Methods: We applied 30 noxious laser pulses (Nd:YAP, ƛ 1340nm, 3 ms, 5mm, 1.75/2.00J) at the affected trigeminal dermatoma (V2/V3) and its corresponding contralateral region in patients with classic, drug-refractory TN before and after MVD (n=8, 2 were excluded due to strong muscle artifacts). After each single pulse, patients were instructed to evaluate the perceived pain intensity on a numerical rating scale. Gradients of magnetic fields were recorded using a 122-channel whole-head MEG system inside a magnetic shielded room. For source analysis of the evoked fields we used a distributed source model and evaluated nociceptive-induced oscillations using a wavelet analysis. Non-responders with persistence of pre-existing symptoms (2/8) were identified by evaluation of the German pain questionnaire.
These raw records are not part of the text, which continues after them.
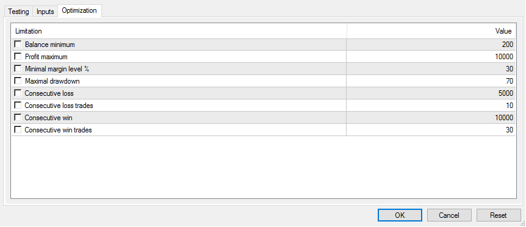Enable the Consecutive win checkbox
The height and width of the screenshot is (227, 526).
tap(18, 118)
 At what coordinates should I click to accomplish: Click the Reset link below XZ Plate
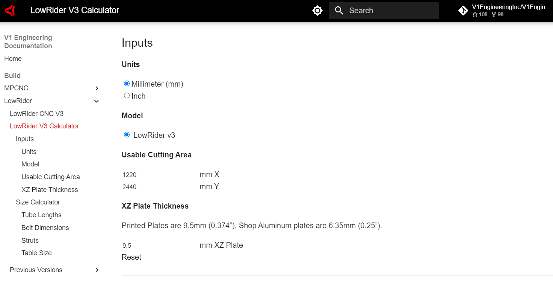131,257
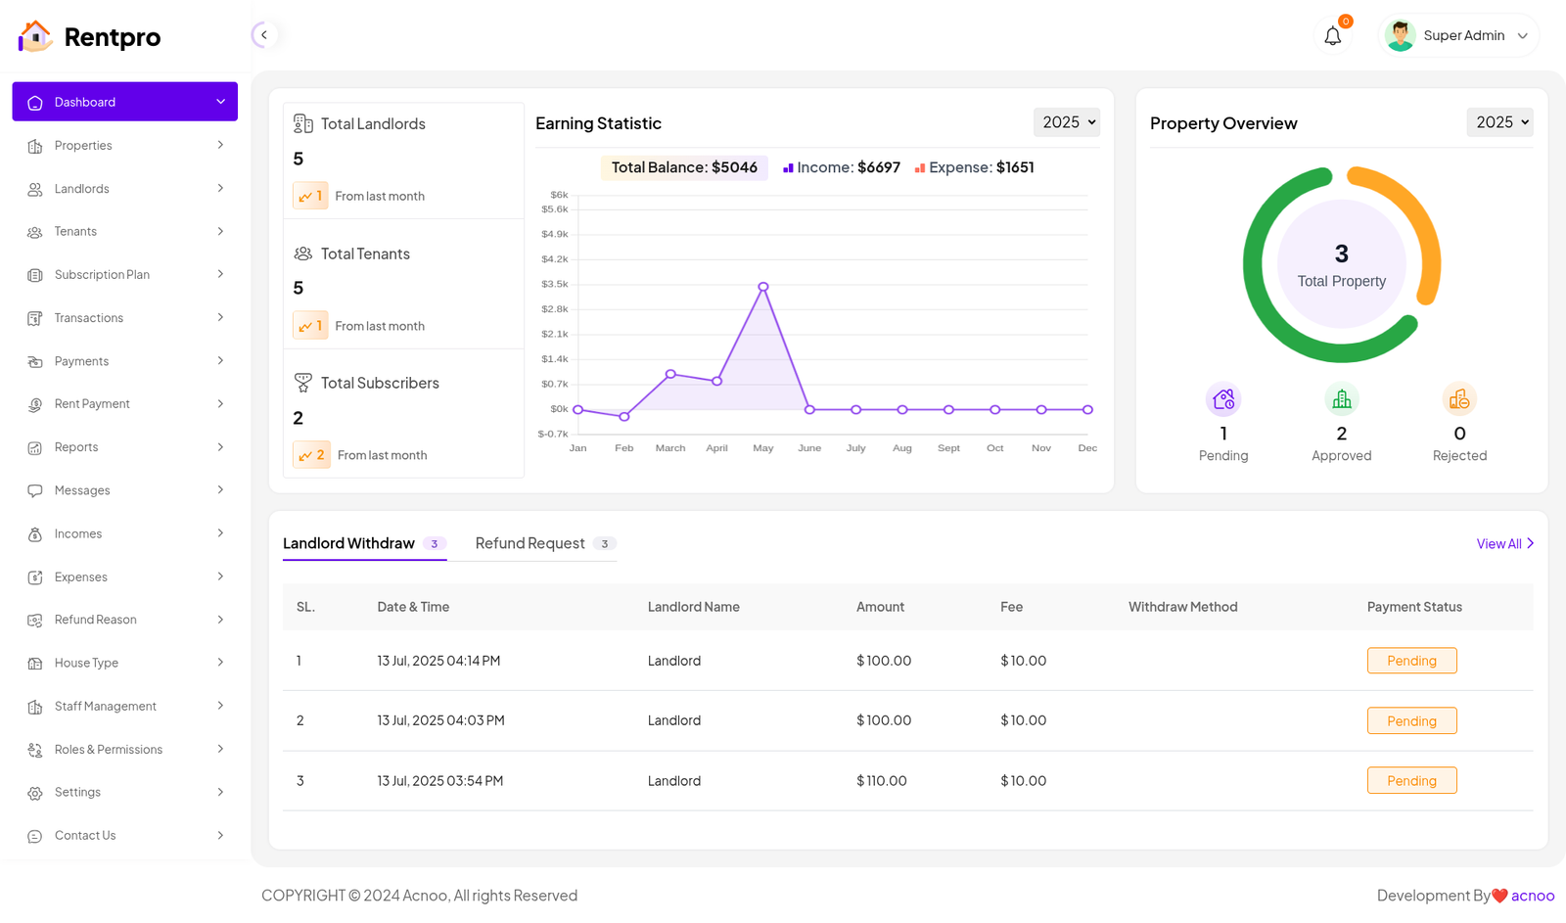Open Property Overview year dropdown

[1499, 122]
Results: The cortical reconstruction revealed pronounced bilateral activity in the primary and secondary cortex (S1/S2) as well as in the posterior and anterior insula (pIC/aIC). The spectrotemporal analysis mainly showed changes in the low frequency range in contralateral S1. At the control site we observed an oscillatory response in the theta/alpha range within a time interval of 200–500ms after stimulus onset. In the group of responders, this activation was delayed or attenuated to the control site and, interestingly, resembled the contralateral site postoperatively again. Nonresponders showed theta/alpha activation already preoperatively.
Conclusion: Our results elucidate the functional dynamics of neural damage in S1 and might serve as a promising marker for the development of novel diagnostic concepts in the future.